_TASK STATEMENT_
Return the line containing "Click scroll-from-source target" and all lines after it exactly; stop at the end of the material.

_SOURCE DATA_
=== Begin Enclosure ===

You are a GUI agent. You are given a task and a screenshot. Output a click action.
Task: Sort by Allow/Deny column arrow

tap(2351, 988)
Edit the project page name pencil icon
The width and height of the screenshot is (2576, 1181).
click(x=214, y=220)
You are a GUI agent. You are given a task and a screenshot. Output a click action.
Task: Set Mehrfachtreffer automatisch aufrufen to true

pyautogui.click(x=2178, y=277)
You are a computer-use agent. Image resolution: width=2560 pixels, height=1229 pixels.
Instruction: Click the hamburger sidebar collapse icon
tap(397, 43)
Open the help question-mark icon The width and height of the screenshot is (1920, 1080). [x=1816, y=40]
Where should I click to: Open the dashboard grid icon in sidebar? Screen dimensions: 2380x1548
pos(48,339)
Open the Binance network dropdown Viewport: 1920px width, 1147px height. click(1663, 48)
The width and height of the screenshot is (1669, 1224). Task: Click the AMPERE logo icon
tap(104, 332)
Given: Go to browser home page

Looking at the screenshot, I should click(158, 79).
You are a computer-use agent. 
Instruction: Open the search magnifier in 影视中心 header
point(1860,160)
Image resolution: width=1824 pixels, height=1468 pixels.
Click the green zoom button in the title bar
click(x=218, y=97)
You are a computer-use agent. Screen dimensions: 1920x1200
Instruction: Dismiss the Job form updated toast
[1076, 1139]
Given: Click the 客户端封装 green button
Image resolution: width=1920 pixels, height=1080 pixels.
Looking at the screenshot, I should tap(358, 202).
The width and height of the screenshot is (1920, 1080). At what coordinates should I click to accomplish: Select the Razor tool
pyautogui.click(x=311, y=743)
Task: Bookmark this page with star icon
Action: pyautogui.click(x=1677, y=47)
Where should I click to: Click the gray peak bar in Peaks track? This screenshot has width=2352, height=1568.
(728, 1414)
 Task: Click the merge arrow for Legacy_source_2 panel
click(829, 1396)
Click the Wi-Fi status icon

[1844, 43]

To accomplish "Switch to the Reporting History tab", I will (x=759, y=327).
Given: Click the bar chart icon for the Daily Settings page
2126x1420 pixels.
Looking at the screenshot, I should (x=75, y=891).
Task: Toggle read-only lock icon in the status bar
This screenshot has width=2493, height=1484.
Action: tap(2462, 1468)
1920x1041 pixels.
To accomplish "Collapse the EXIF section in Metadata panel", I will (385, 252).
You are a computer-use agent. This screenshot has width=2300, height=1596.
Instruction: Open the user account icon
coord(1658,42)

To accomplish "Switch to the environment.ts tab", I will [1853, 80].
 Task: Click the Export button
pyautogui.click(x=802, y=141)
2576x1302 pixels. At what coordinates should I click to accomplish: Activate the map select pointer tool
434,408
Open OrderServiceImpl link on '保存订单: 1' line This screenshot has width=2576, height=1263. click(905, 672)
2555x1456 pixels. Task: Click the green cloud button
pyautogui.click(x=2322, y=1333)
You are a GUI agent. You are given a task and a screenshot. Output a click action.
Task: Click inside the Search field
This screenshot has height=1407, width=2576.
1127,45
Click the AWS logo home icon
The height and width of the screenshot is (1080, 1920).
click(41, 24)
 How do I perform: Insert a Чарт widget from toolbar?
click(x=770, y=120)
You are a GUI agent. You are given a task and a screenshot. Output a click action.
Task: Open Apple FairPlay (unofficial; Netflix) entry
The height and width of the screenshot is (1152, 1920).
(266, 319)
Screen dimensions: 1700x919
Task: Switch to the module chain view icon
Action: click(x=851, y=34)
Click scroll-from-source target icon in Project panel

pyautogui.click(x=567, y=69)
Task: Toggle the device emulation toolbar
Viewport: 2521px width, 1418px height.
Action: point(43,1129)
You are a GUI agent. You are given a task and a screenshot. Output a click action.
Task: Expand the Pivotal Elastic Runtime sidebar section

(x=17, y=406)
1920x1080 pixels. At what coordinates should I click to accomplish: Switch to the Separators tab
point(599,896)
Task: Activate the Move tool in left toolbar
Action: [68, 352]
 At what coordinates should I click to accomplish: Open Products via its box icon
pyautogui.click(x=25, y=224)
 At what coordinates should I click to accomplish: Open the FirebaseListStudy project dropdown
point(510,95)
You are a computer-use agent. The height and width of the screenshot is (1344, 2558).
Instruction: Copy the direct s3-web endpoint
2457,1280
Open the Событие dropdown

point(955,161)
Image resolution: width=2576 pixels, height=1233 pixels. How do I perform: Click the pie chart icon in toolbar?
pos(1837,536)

=== End Enclosure ===

_WORKED SOLUTION_
Click scroll-from-source target icon in Project panel

pyautogui.click(x=567, y=69)
Task: Toggle the device emulation toolbar
Viewport: 2521px width, 1418px height.
Action: point(43,1129)
You are a GUI agent. You are given a task and a screenshot. Output a click action.
Task: Expand the Pivotal Elastic Runtime sidebar section

(x=17, y=406)
1920x1080 pixels. At what coordinates should I click to accomplish: Switch to the Separators tab
point(599,896)
Task: Activate the Move tool in left toolbar
Action: [68, 352]
 At what coordinates should I click to accomplish: Open Products via its box icon
pyautogui.click(x=25, y=224)
 At what coordinates should I click to accomplish: Open the FirebaseListStudy project dropdown
point(510,95)
You are a computer-use agent. The height and width of the screenshot is (1344, 2558).
Instruction: Copy the direct s3-web endpoint
2457,1280
Open the Событие dropdown

point(955,161)
Image resolution: width=2576 pixels, height=1233 pixels. How do I perform: Click the pie chart icon in toolbar?
pos(1837,536)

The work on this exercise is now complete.